* Passage
------------------------------------------------

BACKGROUND OF THE INVENTION
[0002] 1. Field of the Invention
[0003] The present invention relates to a copper alloy conductor (a
trolley wire) for electric train lines, which is formed of a
high-conductivity and high-strength copper alloy material and which
supplies power to electric trains via pantographs, etc., a cable
conductor for equipment used in cables for equipment of each kind,
and an industrial cable conductor used for general industrial
cables (heat-resistant electric wires, cables for robots, cab tire
cables).
[0004] 2. Description of the Related Art
[0005] In copper alloy conductors (trolley wires) for electric
train lines, or in cable conductors for equipment used in cables
for equipment of each kind, there are used high-conductivity hard
copper wires, or abrasion-resistant and heat-resistant copper alloy
materials (copper alloy wires). Copper alloy materials are known
that contain 0.25 to 0.35 wt % of Sn in copper parent materials
(See JP-A-57-140234), and they are used as trolley wires for
Shinkansen lines (or bullet train) and conventional railway lines,
and cable conductors for equipment.
[0006] In recent years, there has been progress in higher-speed
trains. Increasing the train speed requires enhancement in the
tension of overhead wires, so that the tension of overhead wires in
train lines tends to be increased from 1.5 t to 2.0 t or higher.
Also, in train lines with high passing train density (the number of
passing trains per unit line length), there is a demand for larger
current capacity of trolley wires.
[0007] Also, in cable conductors for equipment, taking account of
use environments, there is a demand for better bend-resistant,
i.e., higher-strength conductors. In cable conductors for
equipment, to meet needs for lighter weight and smaller size, there
is also a demand for higher conductivity.
[0008] Further, in industrial cable conductors, there is also a
demand for conductors that inhibit reductions in conductivity as
much as possible, enhance strength and heat resistance, and has
good bend resistance, taking account of use environments.
[0009] Accordingly, as conductors that meet these demands,
high-strength and high- conductivity copper alloy conductors are
needed.

------------------------------------------------

(Word and element locating data)

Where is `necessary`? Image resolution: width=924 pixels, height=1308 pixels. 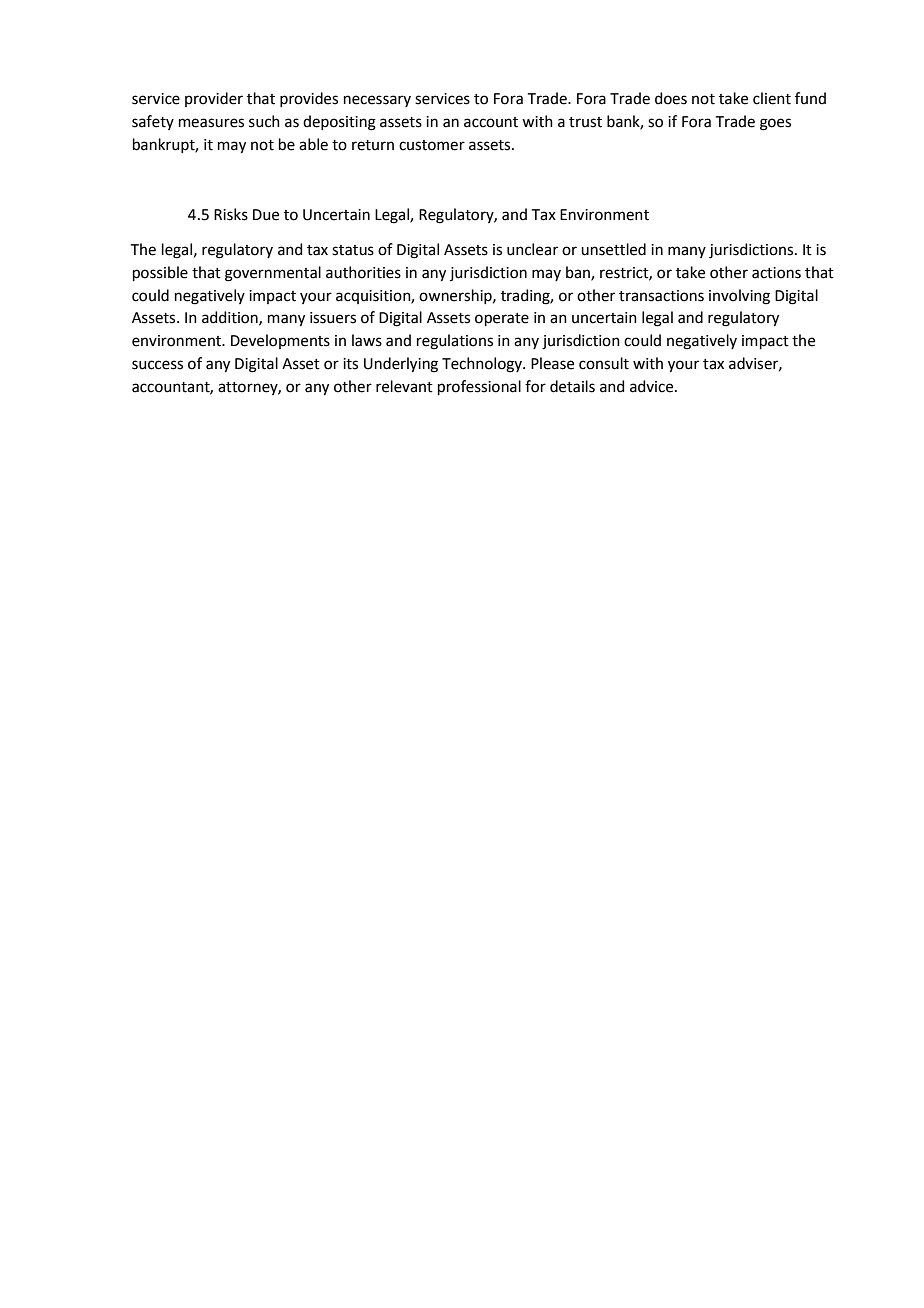 necessary is located at coordinates (377, 101).
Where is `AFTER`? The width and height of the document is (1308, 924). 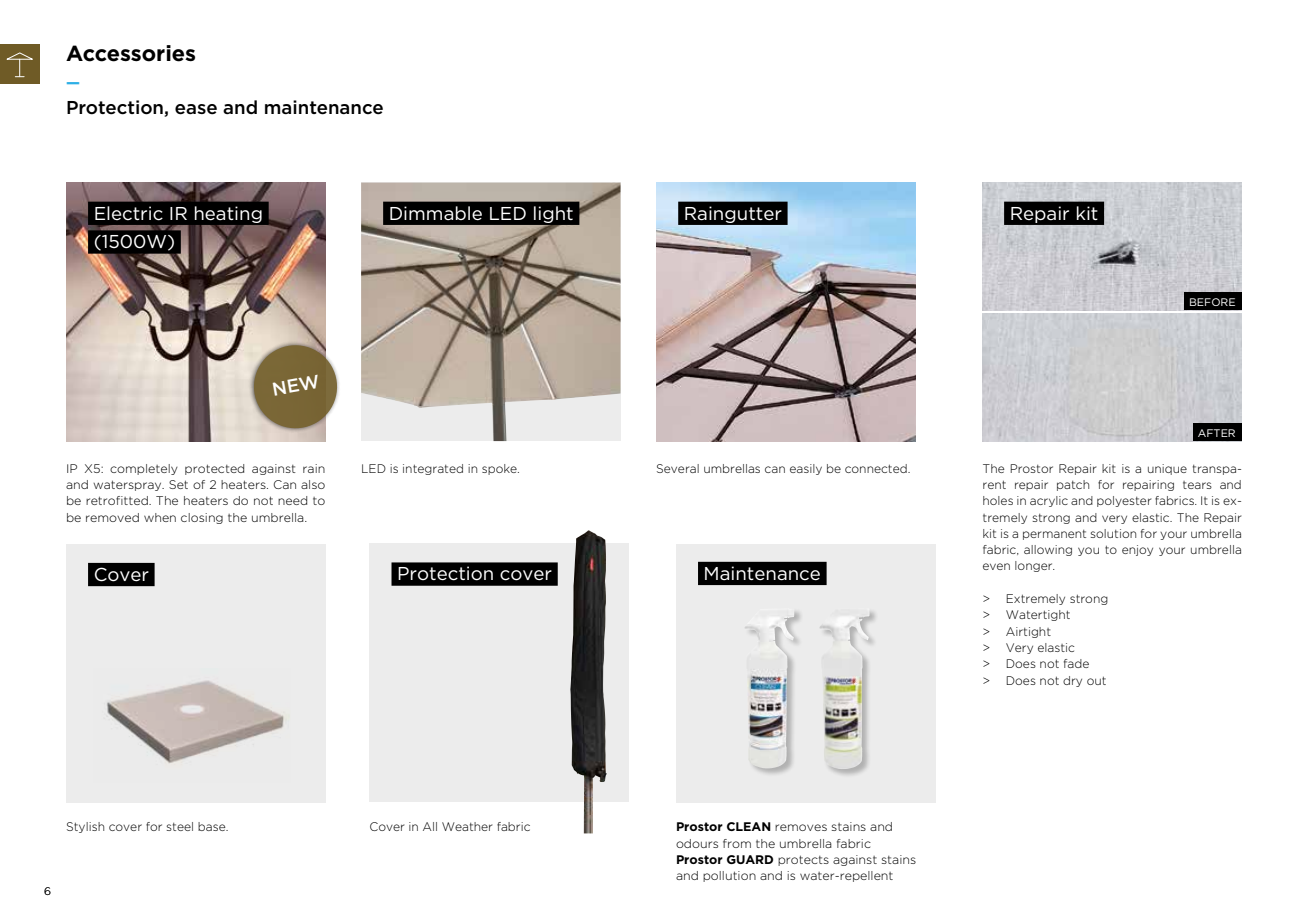 AFTER is located at coordinates (1216, 433).
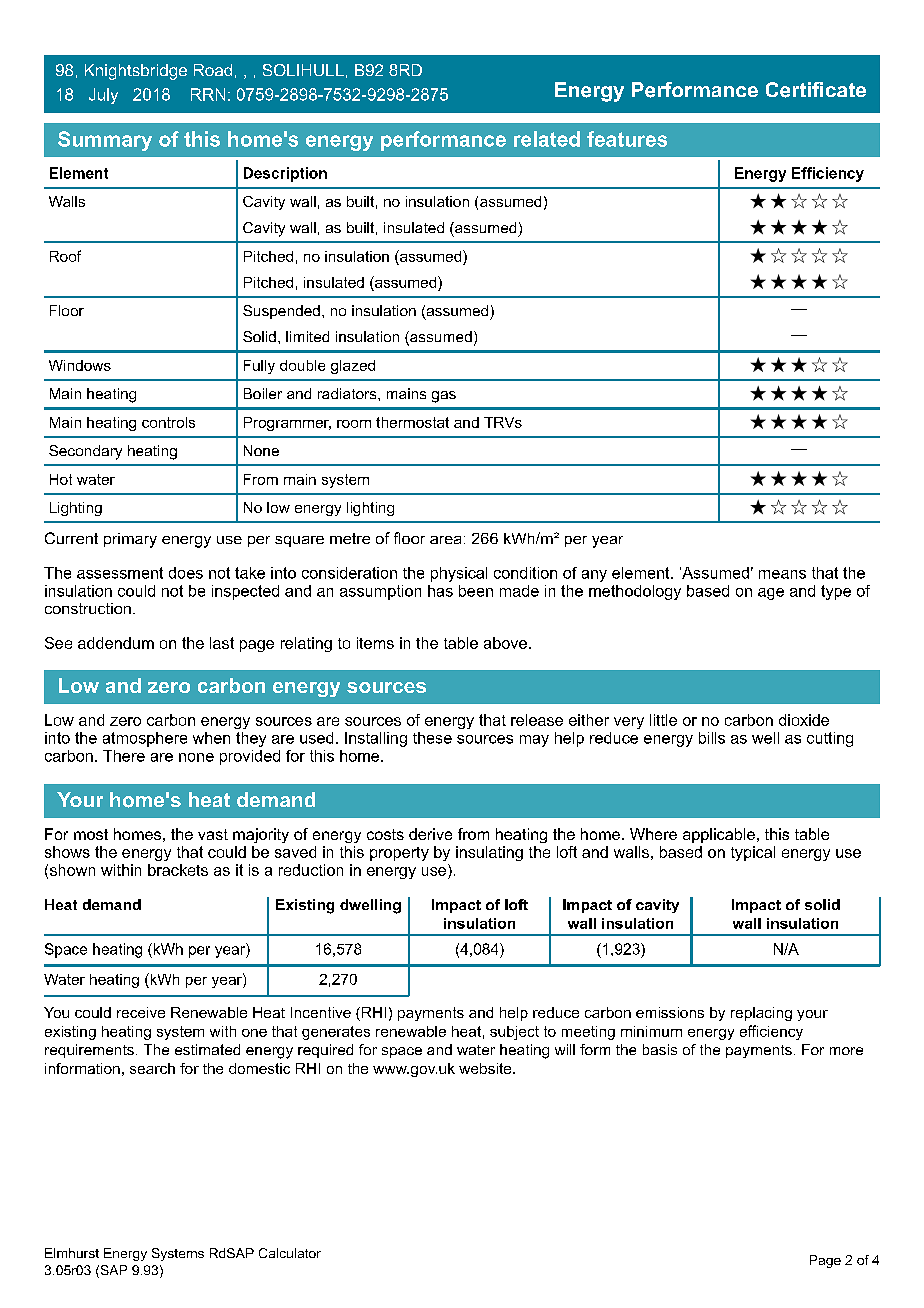 The image size is (924, 1308). I want to click on addendum, so click(116, 643).
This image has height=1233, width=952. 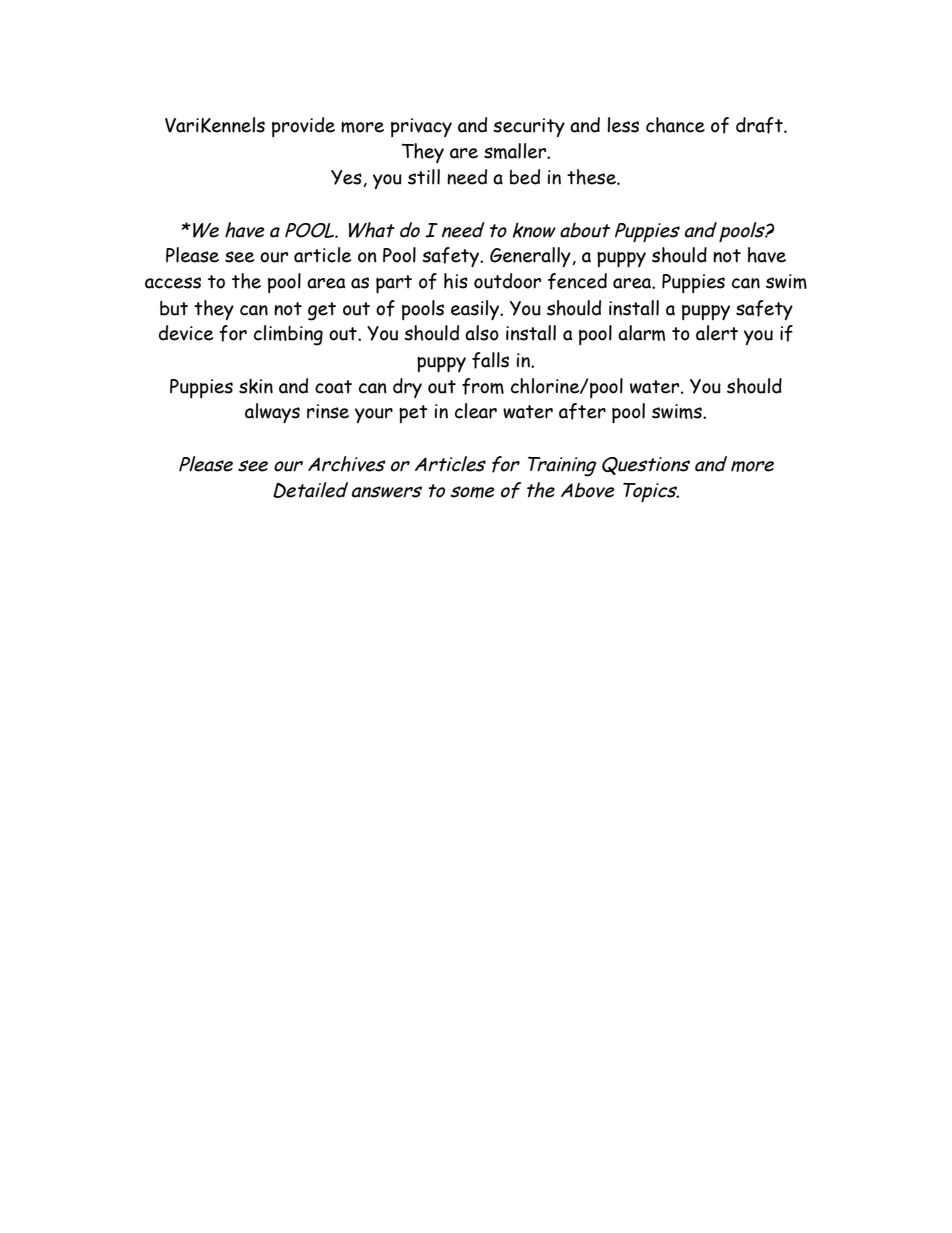 I want to click on his, so click(x=456, y=281).
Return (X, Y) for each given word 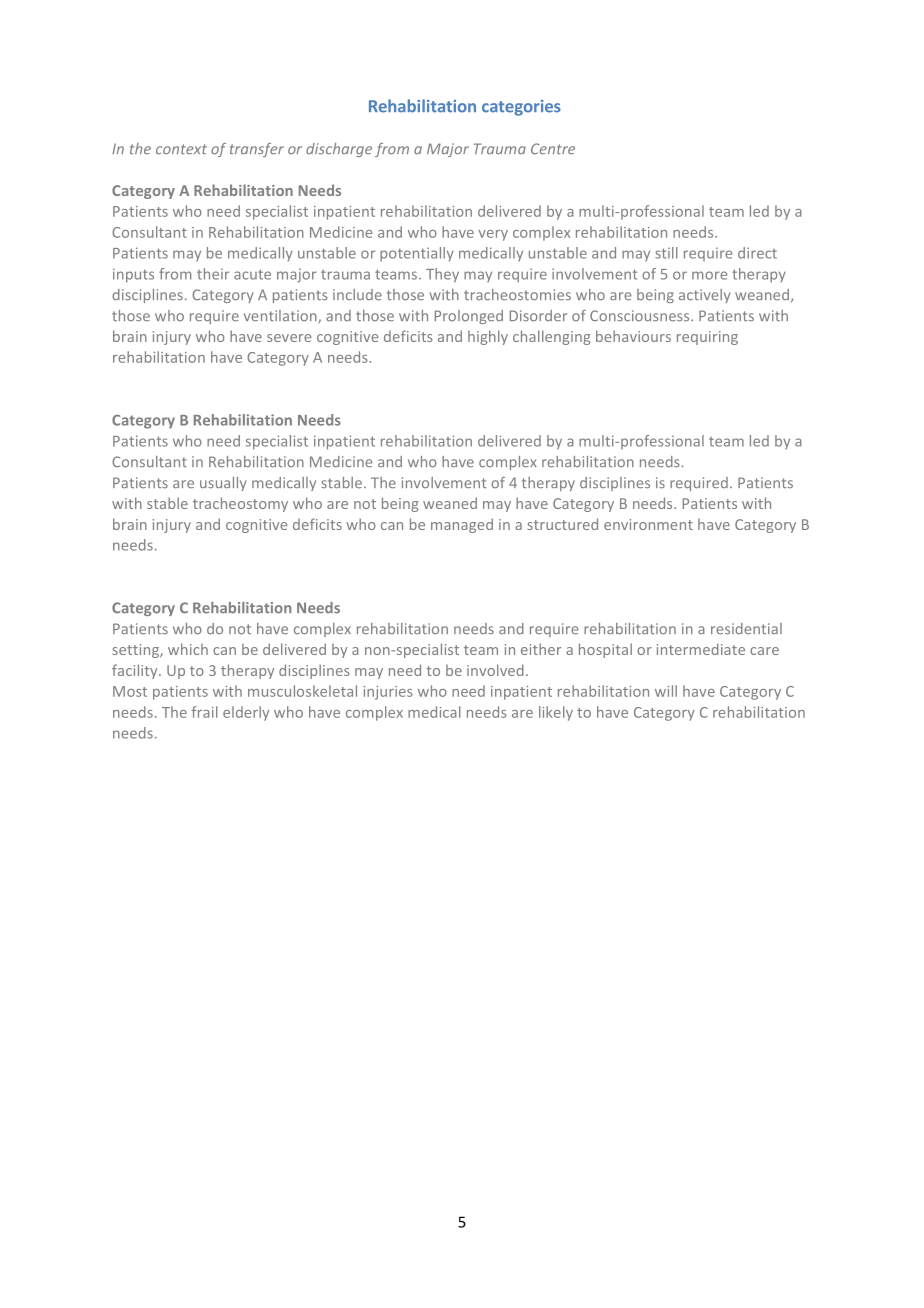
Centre (553, 148)
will (666, 691)
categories (521, 108)
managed (462, 525)
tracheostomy (240, 504)
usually (223, 484)
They (442, 275)
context (181, 149)
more (709, 275)
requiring (707, 338)
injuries (388, 693)
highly (488, 337)
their (213, 274)
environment (648, 524)
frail (204, 712)
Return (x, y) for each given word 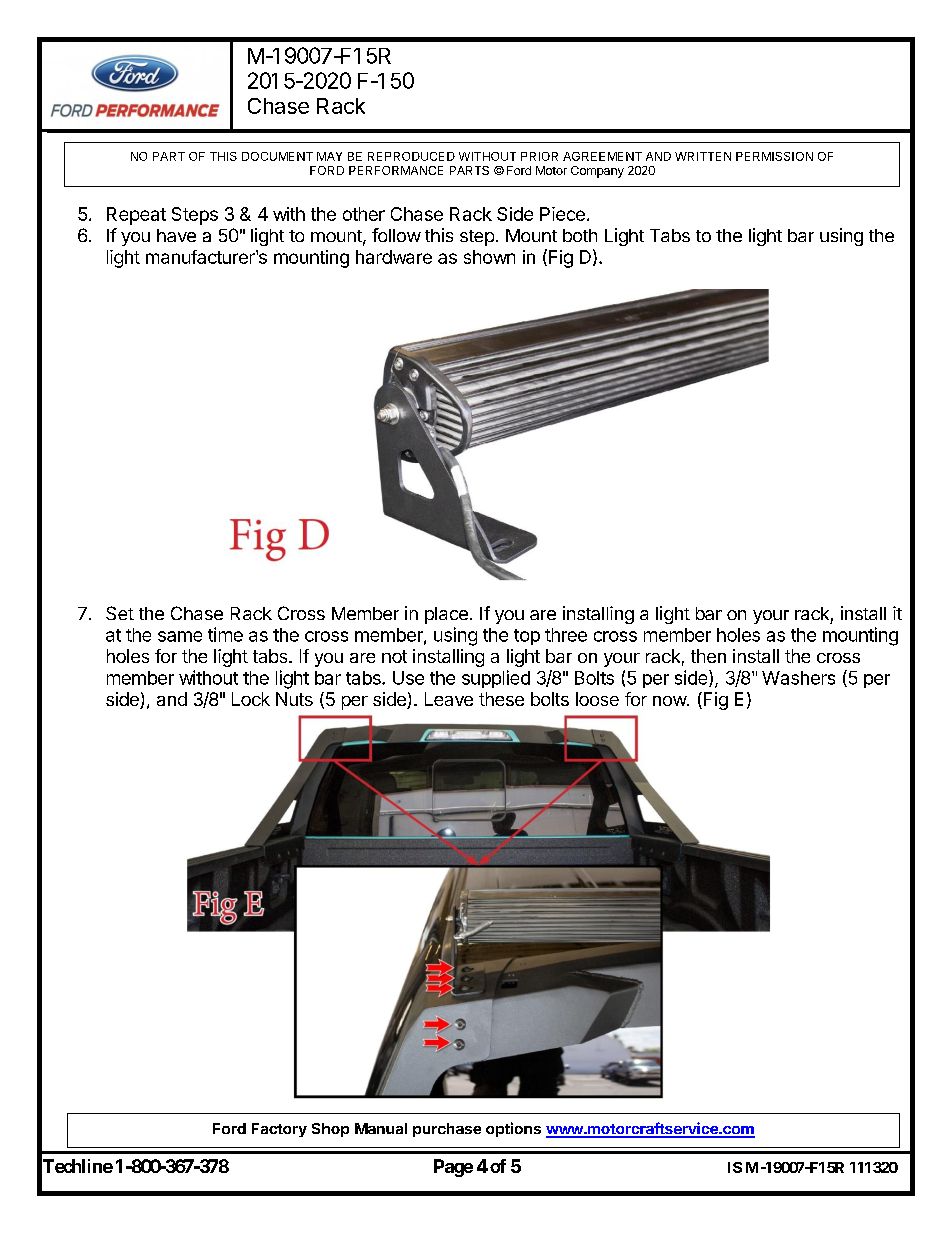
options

------------------------------------------------

* Problem set
1. Copy the part of the patent passage that opens with the words containing "[0004] 2. Description" and closes with "t or higher.".
2. Scale the records from the line containing "injuries (388, 693)" through the end of the records, requests included, by multiplying every coordinate in the answers by 2.4 and rounding to whole numbers, with halves rounded up. Give only those lines, and leave out the pictures.
The patent passage and the records have nothing to do with each other.

* Results of the exercise
1.
[0004] 2. Description of the Related Art
[0005] In copper alloy conductors (trolley wires) for electric
train lines, or in cable conductors for equipment used in cables
for equipment of each kind, there are used high-conductivity hard
copper wires, or abrasion-resistant and heat-resistant copper alloy
materials (copper alloy wires). Copper alloy materials are known
that contain 0.25 to 0.35 wt % of Sn in copper parent materials
(See JP-A-57-140234), and they are used as trolley wires for
Shinkansen lines (or bullet train) and conventional railway lines,
and cable conductors for equipment.
[0006] In recent years, there has been progress in higher-speed
trains. Increasing the train speed requires enhancement in the
tension of overhead wires, so that the tension of overhead wires in
train lines tends to be increased from 1.5 t to 2.0 t or higher.

2.
injuries (931, 1663)
highly (1171, 809)
their (511, 658)
environment (1555, 1258)
frail (490, 1709)
Return (x, y) for each given word 
options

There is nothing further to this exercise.